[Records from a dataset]
>>>

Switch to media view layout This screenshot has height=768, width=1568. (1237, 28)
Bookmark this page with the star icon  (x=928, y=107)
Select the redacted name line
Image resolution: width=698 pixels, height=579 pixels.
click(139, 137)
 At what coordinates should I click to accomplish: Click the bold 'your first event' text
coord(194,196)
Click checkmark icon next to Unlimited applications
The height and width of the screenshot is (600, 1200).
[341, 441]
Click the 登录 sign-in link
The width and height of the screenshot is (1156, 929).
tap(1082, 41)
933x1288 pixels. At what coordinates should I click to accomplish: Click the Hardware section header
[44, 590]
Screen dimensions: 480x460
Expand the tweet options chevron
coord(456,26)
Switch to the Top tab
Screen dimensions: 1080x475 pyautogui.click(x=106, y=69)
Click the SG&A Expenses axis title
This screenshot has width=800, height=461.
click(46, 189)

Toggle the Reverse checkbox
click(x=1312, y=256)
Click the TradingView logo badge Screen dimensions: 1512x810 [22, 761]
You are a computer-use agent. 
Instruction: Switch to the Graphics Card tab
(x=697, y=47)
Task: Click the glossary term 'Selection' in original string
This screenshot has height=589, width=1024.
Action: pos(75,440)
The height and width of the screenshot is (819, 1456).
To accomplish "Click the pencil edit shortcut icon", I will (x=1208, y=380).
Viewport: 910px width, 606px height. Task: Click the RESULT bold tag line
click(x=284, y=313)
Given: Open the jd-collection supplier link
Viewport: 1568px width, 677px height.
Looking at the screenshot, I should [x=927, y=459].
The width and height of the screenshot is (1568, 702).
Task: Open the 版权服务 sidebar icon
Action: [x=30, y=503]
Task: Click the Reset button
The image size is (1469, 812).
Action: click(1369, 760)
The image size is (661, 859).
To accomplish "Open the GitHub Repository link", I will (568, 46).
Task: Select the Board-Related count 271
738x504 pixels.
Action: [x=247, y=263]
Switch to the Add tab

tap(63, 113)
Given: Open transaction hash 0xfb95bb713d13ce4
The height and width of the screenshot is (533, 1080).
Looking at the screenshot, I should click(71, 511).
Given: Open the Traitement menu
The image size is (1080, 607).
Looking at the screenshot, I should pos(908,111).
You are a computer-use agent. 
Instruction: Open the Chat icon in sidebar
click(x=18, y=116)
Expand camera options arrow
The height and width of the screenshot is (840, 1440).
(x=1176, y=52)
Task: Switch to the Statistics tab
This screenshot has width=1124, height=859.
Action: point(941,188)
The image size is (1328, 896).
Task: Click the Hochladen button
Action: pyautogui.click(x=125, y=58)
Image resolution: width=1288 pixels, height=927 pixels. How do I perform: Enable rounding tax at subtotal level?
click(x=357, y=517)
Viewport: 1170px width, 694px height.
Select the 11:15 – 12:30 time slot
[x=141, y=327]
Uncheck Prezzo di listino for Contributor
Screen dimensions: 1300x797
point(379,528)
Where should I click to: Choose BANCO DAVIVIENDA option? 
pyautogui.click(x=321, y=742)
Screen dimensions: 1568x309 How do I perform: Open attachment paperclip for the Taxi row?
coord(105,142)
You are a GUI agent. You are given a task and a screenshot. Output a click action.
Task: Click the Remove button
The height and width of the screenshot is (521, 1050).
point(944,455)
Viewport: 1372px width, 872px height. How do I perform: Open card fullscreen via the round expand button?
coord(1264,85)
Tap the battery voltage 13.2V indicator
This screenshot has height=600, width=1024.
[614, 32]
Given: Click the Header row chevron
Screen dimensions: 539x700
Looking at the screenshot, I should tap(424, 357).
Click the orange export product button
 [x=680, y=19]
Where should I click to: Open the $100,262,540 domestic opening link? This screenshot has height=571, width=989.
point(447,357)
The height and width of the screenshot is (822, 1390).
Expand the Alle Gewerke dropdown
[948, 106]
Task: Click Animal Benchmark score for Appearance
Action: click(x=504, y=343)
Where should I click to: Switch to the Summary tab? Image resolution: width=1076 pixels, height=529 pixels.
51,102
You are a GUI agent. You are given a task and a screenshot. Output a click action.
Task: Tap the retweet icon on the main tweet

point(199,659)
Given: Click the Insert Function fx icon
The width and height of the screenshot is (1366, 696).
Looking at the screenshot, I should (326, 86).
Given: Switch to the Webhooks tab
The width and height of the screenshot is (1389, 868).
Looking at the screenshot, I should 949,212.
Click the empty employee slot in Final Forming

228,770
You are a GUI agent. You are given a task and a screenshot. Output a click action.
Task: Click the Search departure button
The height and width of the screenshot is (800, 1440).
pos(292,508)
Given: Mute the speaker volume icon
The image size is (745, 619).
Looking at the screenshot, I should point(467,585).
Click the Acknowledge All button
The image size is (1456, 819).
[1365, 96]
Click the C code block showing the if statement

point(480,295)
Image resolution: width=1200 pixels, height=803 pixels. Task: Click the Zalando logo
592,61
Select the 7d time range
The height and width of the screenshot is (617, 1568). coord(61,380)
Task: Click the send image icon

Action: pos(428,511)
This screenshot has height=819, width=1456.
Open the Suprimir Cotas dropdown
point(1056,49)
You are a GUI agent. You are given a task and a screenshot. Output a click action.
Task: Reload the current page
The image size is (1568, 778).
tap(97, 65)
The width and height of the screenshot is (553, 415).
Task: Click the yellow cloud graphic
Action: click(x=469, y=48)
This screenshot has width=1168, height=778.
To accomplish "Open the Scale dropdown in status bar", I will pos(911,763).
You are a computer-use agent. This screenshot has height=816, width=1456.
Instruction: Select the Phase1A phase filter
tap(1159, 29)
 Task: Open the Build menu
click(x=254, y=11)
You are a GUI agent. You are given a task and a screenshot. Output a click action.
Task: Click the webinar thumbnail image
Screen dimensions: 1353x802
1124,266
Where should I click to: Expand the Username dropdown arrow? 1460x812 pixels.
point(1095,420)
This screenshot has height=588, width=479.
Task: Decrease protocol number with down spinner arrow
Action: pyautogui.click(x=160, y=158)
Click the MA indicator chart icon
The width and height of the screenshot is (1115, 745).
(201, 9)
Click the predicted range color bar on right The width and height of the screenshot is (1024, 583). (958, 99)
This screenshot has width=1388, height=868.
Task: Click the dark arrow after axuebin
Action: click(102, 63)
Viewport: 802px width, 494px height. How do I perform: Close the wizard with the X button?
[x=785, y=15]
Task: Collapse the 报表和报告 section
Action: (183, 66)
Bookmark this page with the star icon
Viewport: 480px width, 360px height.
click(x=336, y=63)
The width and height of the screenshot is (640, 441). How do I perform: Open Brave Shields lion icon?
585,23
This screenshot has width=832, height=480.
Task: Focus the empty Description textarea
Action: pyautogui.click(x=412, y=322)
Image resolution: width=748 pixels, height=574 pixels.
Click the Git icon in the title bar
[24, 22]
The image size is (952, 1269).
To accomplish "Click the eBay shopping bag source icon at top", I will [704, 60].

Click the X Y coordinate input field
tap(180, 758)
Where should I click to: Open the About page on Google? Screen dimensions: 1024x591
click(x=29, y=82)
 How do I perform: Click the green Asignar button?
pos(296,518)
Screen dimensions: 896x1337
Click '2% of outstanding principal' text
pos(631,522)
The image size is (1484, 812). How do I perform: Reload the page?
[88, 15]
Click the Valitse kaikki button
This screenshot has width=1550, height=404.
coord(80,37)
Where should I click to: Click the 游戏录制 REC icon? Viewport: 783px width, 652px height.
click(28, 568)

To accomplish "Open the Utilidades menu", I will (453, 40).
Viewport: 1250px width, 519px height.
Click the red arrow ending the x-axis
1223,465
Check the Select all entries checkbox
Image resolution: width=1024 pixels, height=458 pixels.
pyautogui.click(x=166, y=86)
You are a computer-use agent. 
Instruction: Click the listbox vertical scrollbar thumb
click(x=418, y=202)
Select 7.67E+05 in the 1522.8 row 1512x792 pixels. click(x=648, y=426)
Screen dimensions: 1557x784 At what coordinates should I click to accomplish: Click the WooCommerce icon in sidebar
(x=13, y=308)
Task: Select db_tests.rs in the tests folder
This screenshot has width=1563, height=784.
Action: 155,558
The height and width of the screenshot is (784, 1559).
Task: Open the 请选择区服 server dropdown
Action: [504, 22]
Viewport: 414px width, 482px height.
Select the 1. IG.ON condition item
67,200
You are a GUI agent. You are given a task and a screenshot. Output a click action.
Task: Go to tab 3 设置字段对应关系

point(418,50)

<<<

● What you need to do
Can you edit the records from the line that has "Click the SG&A Expenses axis title" through the line that has "(x=1176, y=52)", both included, so that "Reverse" becomes "Invert", leaving everything else unchanged, and return only those lines?

● Output of the exercise
Click the SG&A Expenses axis title
This screenshot has width=800, height=461.
click(46, 189)

Toggle the Invert checkbox
click(x=1312, y=256)
Click the TradingView logo badge Screen dimensions: 1512x810 [22, 761]
You are a computer-use agent. 
Instruction: Switch to the Graphics Card tab
(x=697, y=47)
Task: Click the glossary term 'Selection' in original string
This screenshot has height=589, width=1024.
Action: pos(75,440)
The height and width of the screenshot is (819, 1456).
To accomplish "Click the pencil edit shortcut icon", I will (x=1208, y=380).
Viewport: 910px width, 606px height. Task: Click the RESULT bold tag line
click(x=284, y=313)
Given: Open the jd-collection supplier link
Viewport: 1568px width, 677px height.
Looking at the screenshot, I should [x=927, y=459].
The width and height of the screenshot is (1568, 702).
Task: Open the 版权服务 sidebar icon
Action: [x=30, y=503]
Task: Click the Reset button
The image size is (1469, 812).
Action: click(1369, 760)
The image size is (661, 859).
To accomplish "Open the GitHub Repository link", I will (568, 46).
Task: Select the Board-Related count 271
738x504 pixels.
Action: [x=247, y=263]
Switch to the Add tab

tap(63, 113)
Given: Open transaction hash 0xfb95bb713d13ce4
The height and width of the screenshot is (533, 1080).
Looking at the screenshot, I should click(71, 511).
Given: Open the Traitement menu
The image size is (1080, 607).
Looking at the screenshot, I should pos(908,111).
You are a computer-use agent. 
Instruction: Open the Chat icon in sidebar
click(x=18, y=116)
Expand camera options arrow
The height and width of the screenshot is (840, 1440).
(x=1176, y=52)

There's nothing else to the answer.